Article 38    If a resolution of the board of directors violates law, regulations or the company's articles of incorporation, at the request of shareholders holding shares continuously for a year or an independent director, or at the notice of a supervisor to discontinue the implementation of the resolution, members of the board shall take appropriate measures or discontinue the implementation of such resolution as soon as possible.
    Upon discovering any threat of the company suffering material injury, members of the board shall immediately report to the audit committee or independent directors who are members of the audit committee or supervisors in accordance with the foregoing paragraph.

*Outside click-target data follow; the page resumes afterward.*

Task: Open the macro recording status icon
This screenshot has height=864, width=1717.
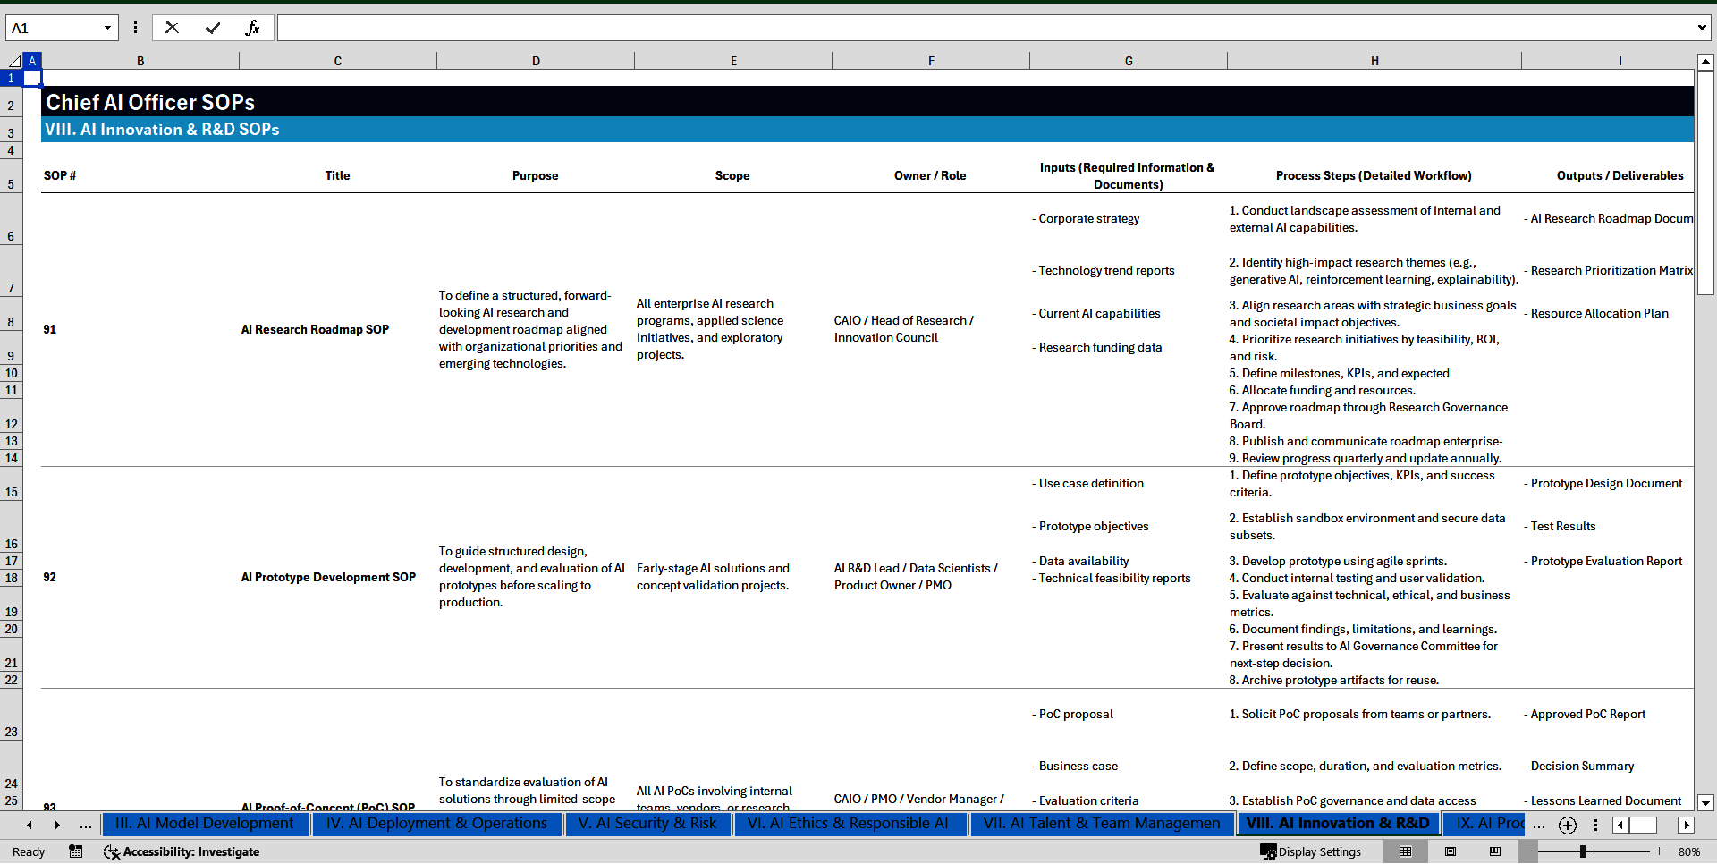Action: (x=76, y=851)
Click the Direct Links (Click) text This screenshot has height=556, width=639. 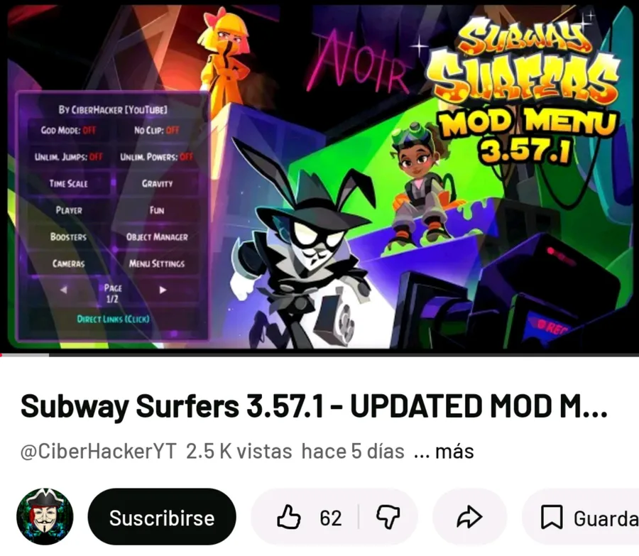114,319
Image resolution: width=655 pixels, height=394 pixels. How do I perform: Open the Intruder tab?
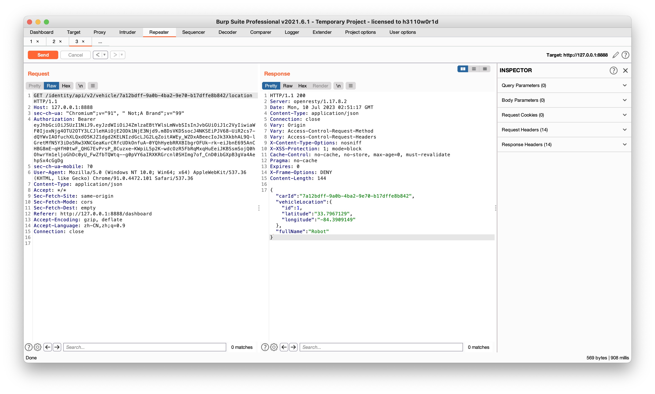[127, 32]
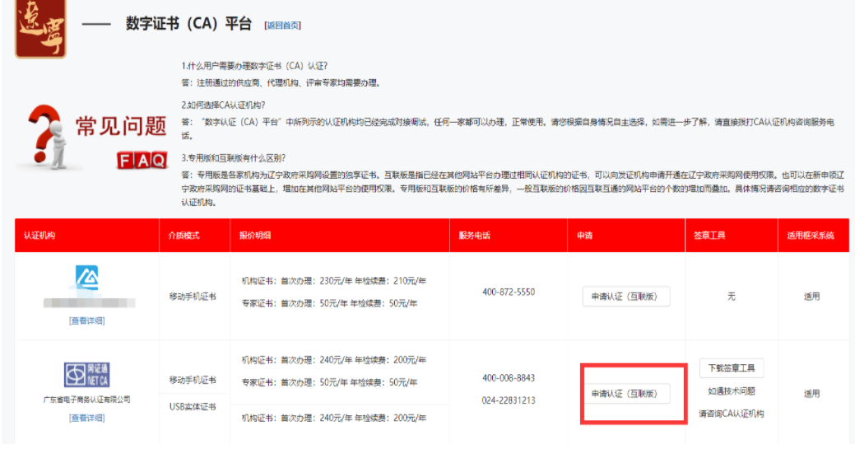Click the USB实体证书 media type cell
The image size is (855, 449).
pos(193,407)

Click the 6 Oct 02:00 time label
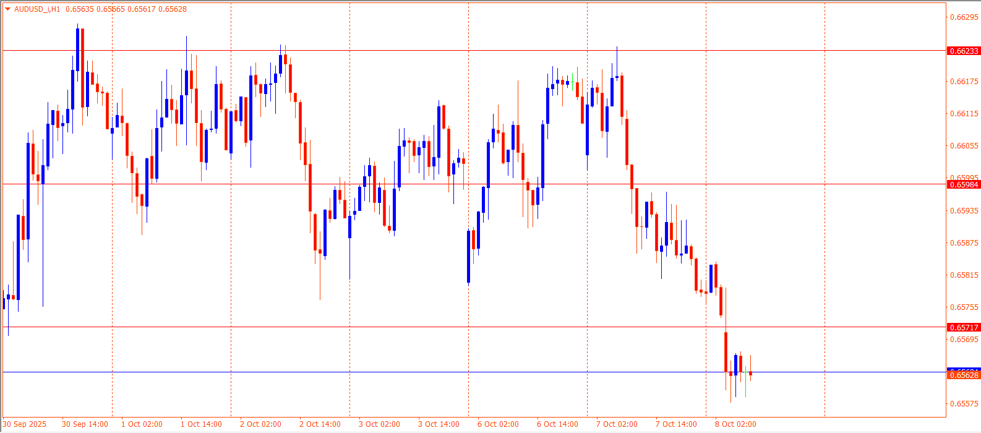(x=498, y=424)
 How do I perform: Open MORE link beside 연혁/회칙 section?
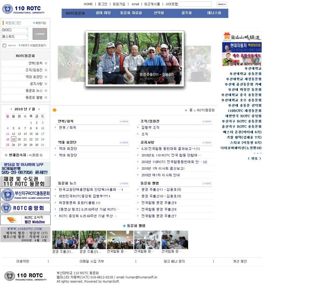coord(124,122)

Article 39    A securities firm is advised to take out liability insurance for directors with respect to their liabilities resulting from exercising their duties during their terms of occupancy so as to reduce and spread the risk of material harm caused by directors due to wrongful or negligent acts to the company and shareholders.

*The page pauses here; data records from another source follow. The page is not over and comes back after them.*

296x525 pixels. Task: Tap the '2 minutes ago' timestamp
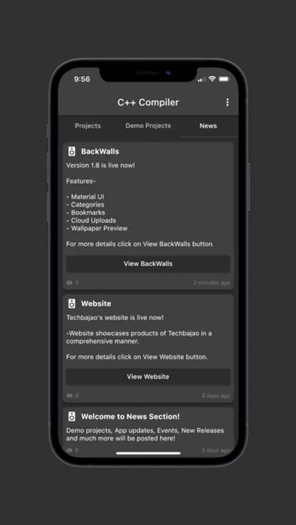[x=211, y=282]
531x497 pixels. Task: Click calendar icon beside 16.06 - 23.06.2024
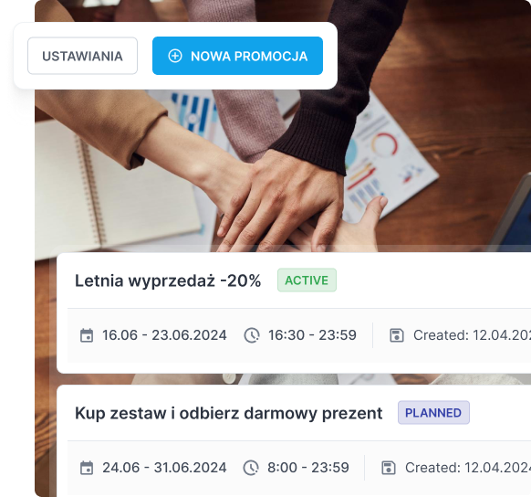(87, 335)
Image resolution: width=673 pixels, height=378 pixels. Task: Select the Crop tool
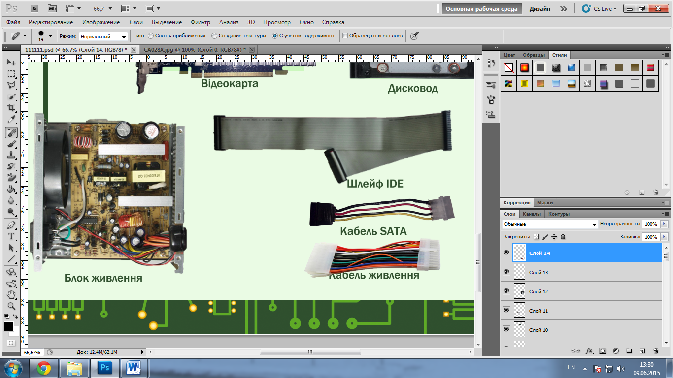[11, 108]
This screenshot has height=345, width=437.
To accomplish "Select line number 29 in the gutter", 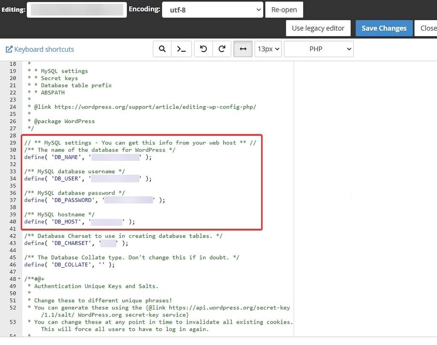I will pyautogui.click(x=12, y=143).
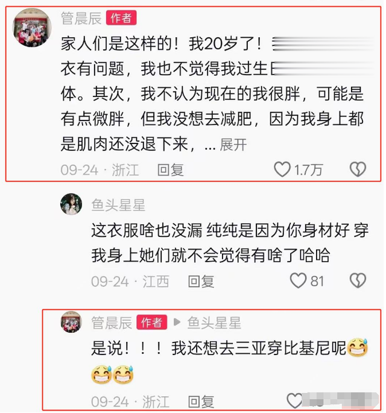Open username 鱼头星星 on second comment

pos(118,204)
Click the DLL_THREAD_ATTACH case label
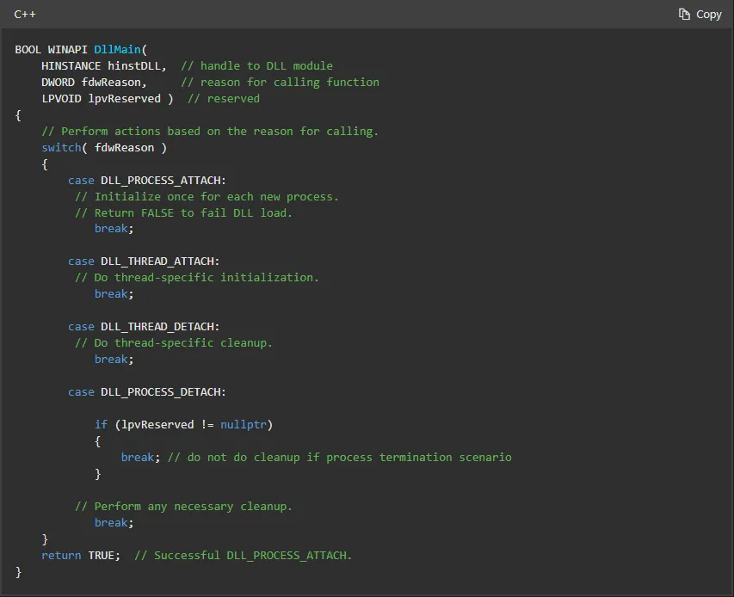 [x=160, y=261]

    After taking out or renewing liability insurance for directors, the securities firm is advised to report key information about the insurance such as insured amount, coverage and insurance premiums of the liability insurance to the next board of directors' meeting.
Article 40    Members of the board are advised to participate in training courses of finance, risk management, business, commerce, accounting, law or corporation's social responsibilities which cover subjects relating to corporate governance upon becoming directors and throughout their term of office. They shall also ensure that company employees at all levels will enhance their professionalism and knowledge of the law.
    The training of directors shall be fully disclosed, and such information along with their performance during the current term shall be provided to shareholders for their consideration to elect the next term of directors.